You're Not As Strong As You Think.. You're Not Weak Either

Published on by Samantha Faulhaber

Photo Credit: Jeff Chu @jeffreyschu

I am always trying to figure out better ways to describe Jiu-Jitsu to the uninitiated. How do you tell somebody about this super fun thing that on its surface looks brutal and personal? How do you convey that this will “change their life”, bleeding into everything they do, without sounding like a psychopath? Perhaps they were pretty happy with their life just the way it was, anyway! Jiu-Jitsu has a deep effect on people because it messes with their perception of reality in a primal way. I pieced together this way of describing Jiu-Jitsu during an interview Gracie Academy Philadelphia had with a local Philadelphia news publication:

I posted it on my Instagram, @bjjsam. The cool thing is a lot of people agree with me. My Facebook post got over 600 likes and 1,000 shares in fewer than 24 hours, it was reposted on Instagram many times over, translated into Spanish and remade into a meme by @pasandoguardia, and even had the dubious honor of being pirated by at least one somebody who cut my name off.

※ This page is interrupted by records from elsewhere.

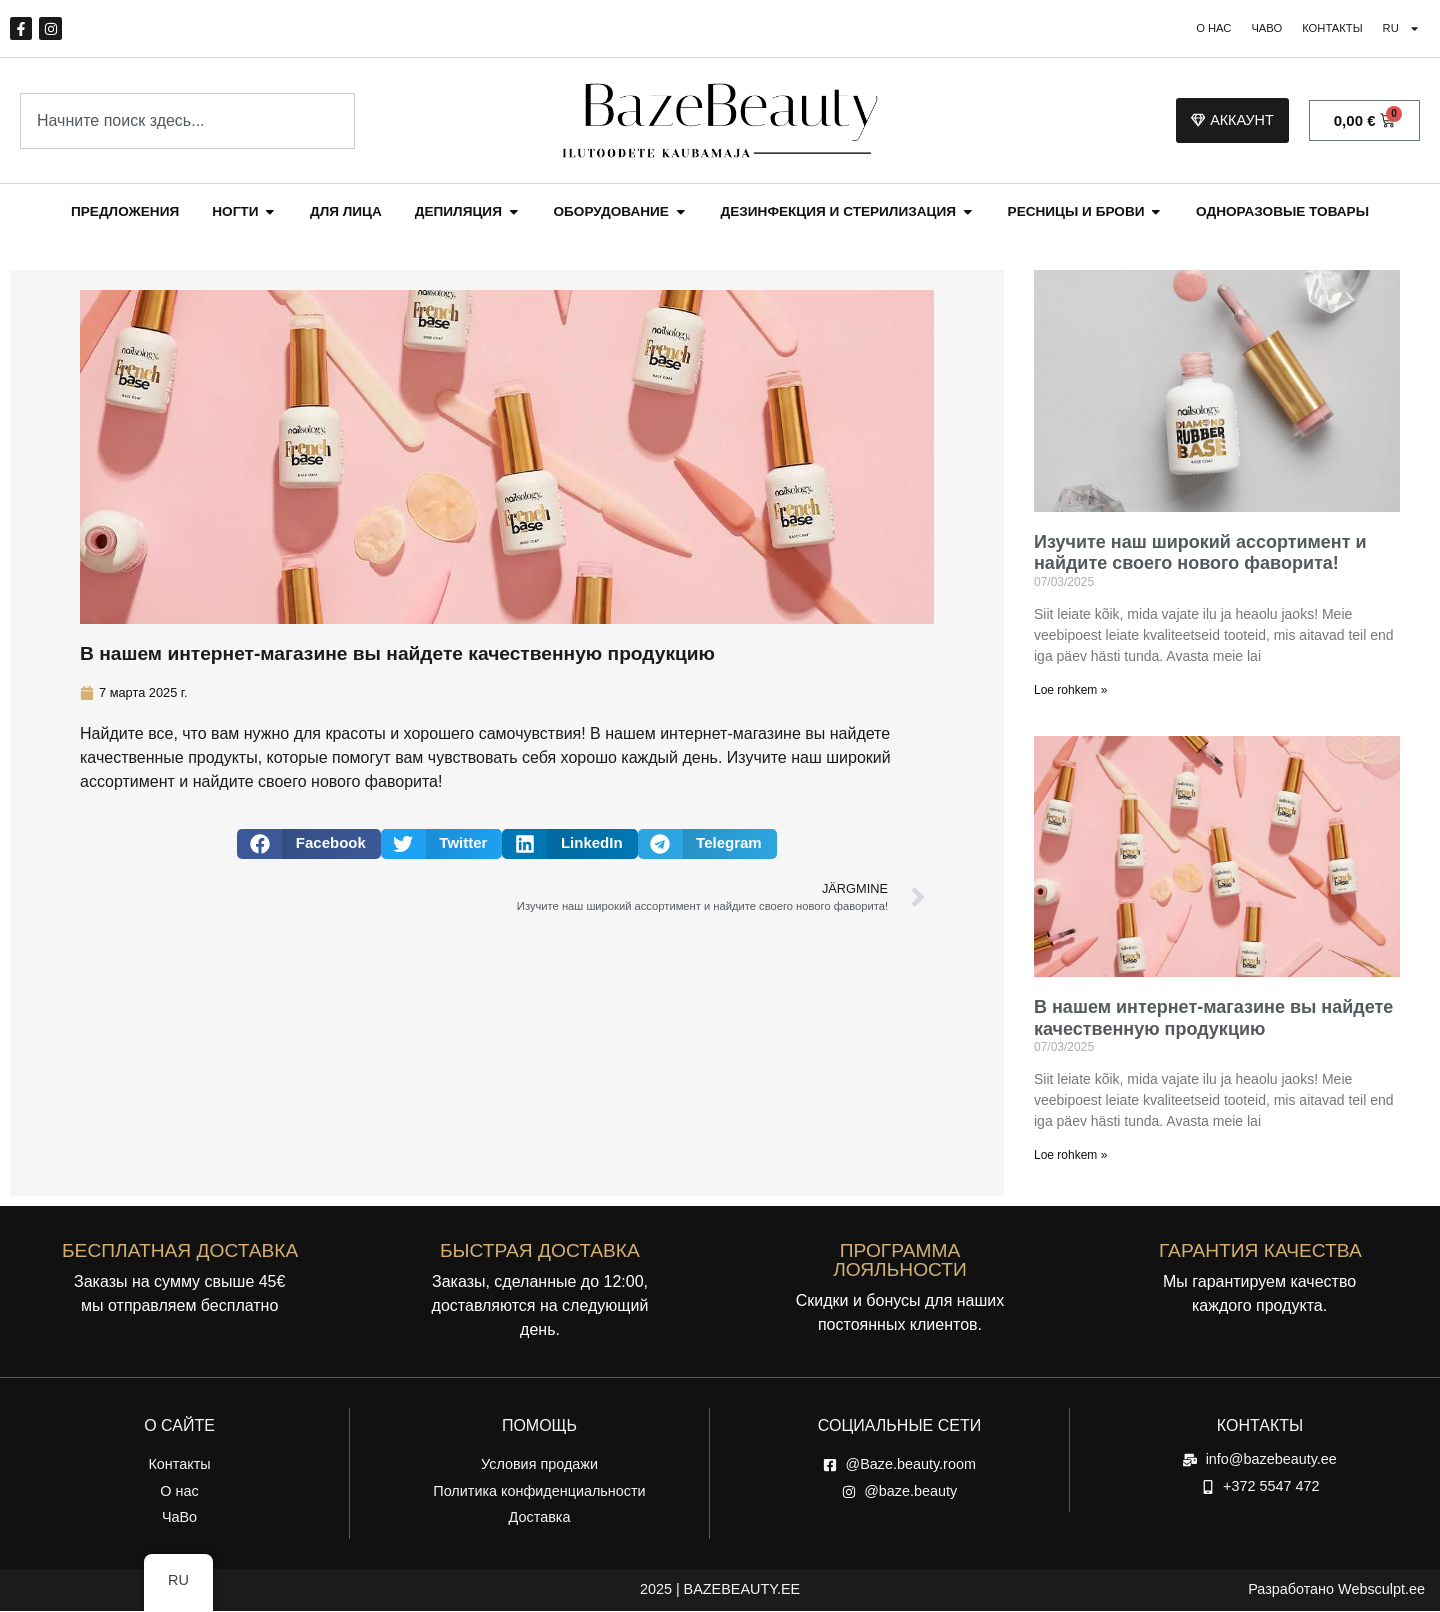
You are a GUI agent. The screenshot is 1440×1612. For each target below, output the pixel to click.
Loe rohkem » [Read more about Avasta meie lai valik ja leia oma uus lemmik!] (1070, 691)
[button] (309, 845)
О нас (1194, 29)
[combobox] (187, 122)
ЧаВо (1252, 29)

It’s a fact. Men tend to use more muscle when they start Jiu-Jitsu. Women tend to lack physical confidence to the point that they don’t even know how to make a tight grip until someone shows them they can. People can be unaware of their bodies (and usually are) on each end of the spectrum. Jiu-Jitsu training with resistance helps everyone learn that their bodies are best used in an intelligent manner. It gives you immediate feedback to pay attention to your limbs. As in any sport, the more technically skillful you are the greater and more varied the adversity you can overcome.

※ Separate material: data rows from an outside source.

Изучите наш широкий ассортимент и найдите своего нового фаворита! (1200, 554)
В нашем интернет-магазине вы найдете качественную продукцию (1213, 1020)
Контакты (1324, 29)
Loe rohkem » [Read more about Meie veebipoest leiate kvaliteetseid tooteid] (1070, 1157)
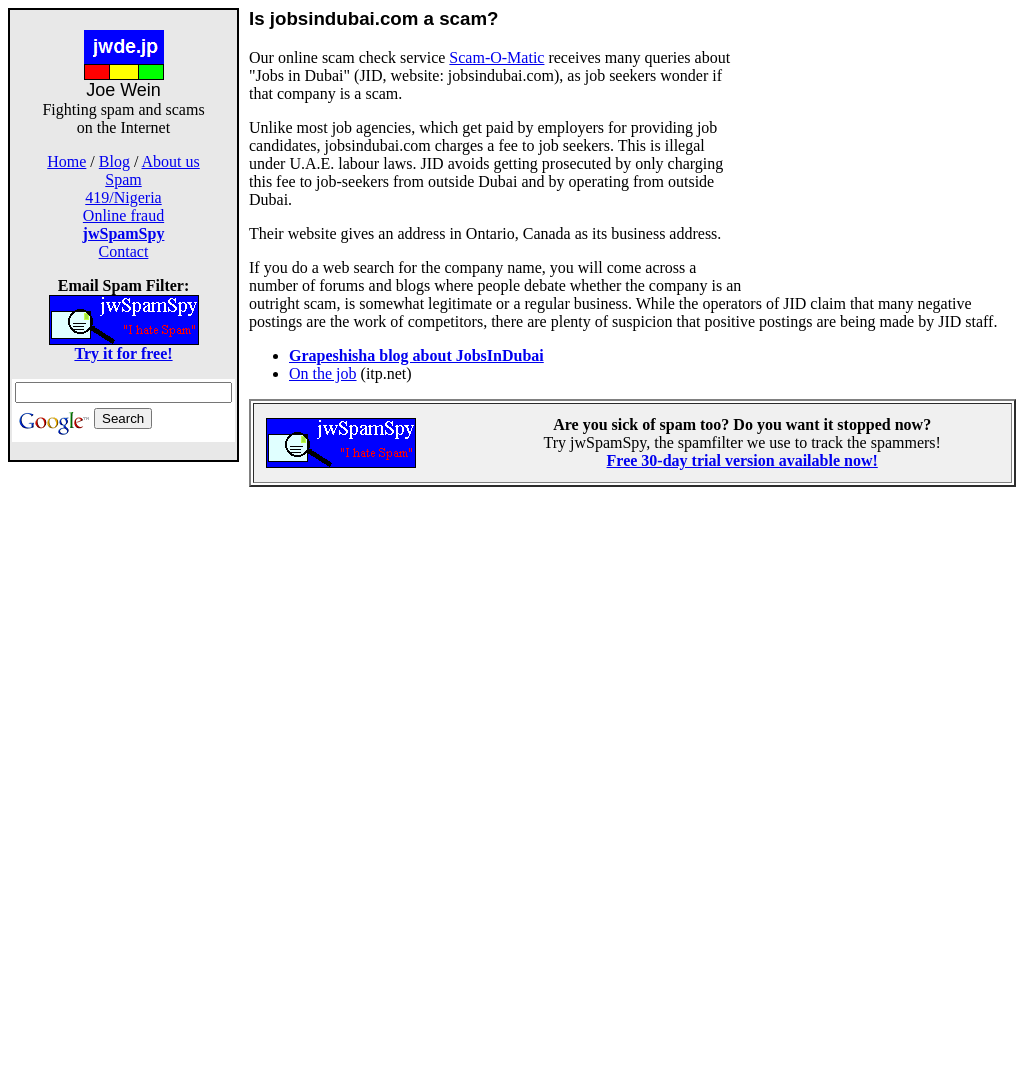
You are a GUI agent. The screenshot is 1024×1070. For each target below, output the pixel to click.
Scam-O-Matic (496, 57)
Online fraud (123, 215)
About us (171, 161)
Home (66, 161)
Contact (124, 251)
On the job (323, 373)
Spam (123, 179)
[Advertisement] (124, 762)
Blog (114, 161)
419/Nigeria (123, 197)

I didn’t mean to say that women beat up strong men, though it looks like many have taken it that way and if you enjoy a girl-power message then that’s great. They might, eventually, given a great enough skill disparity when compared to any difference in strength. Of course a woman will have her best possible chance if she gives herself the gift of training in the first place. I was just stating that practiced body mechanics and leverage work. They level the playing field best and weaker people are better off than they might think, which means stronger people may well have a surprise coming to them.

If you think you’ll be able to muscle everything you’re probably wrong and if you think there’s no way you can do anything you’re definitely wrong. The truth always lies somewhere in the middle and live sparring makes it so you will learn or hide. The important thing is being able to control the body that you have in the smartest ways possible.